Thanks. Looking forward to it.
Robin
>
> Bernhard
>
>
> Am 22.09.2022 um 14:24 schrieb Robin Roevens:
> > Hi Bernhard
> >
> > Bernhard Bitsch schreef op do 22-09-2022 om 08:48 [+0200]:
> > > Hi Robin,
> > >
> > >
> > > Am 22.09.2022 um 00:16 schrieb Robin Roevens:
> > > > Hi Bernhard
> > > >
> > > > Yes, I noticed that too in the meantime.
> > > > Can we let the webgui just call pakfire without checking for a
> > > > lockfile. But when pakfire exits with the error that it is
> > > > locked,
> > > > just
> > > > retry (after delay?), showing the current waiting for lock
> > > > screen
> > > > in
> > > > the webgui.
> > > >
> > >
> > > The WebGUI repeats the lock check, yet.

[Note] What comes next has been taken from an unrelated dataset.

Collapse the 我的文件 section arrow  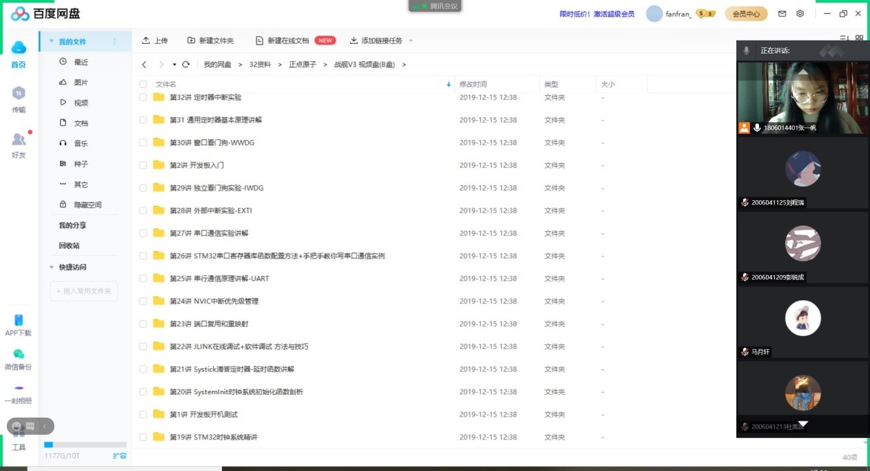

> > > But in the moment there is just the problem that the mechanism of
> > > locking changed from creation/deletion to file lock/unlock. The
> > > file
> > > isn't deleted.
> > > My idea: the locking writes pid and time to the file. So the
> > > WebGUI
> > > can
> > > get the information (locked, locking time) for display in the
> > > message.
> > > Moreover the locking process can be given.
> > > This arises some more complexity. Therefore the solution lasts a
> > > bit.
> >
> > If I understand your intention the webgui would still try to
> > independently figure out if pakfire is locked or not?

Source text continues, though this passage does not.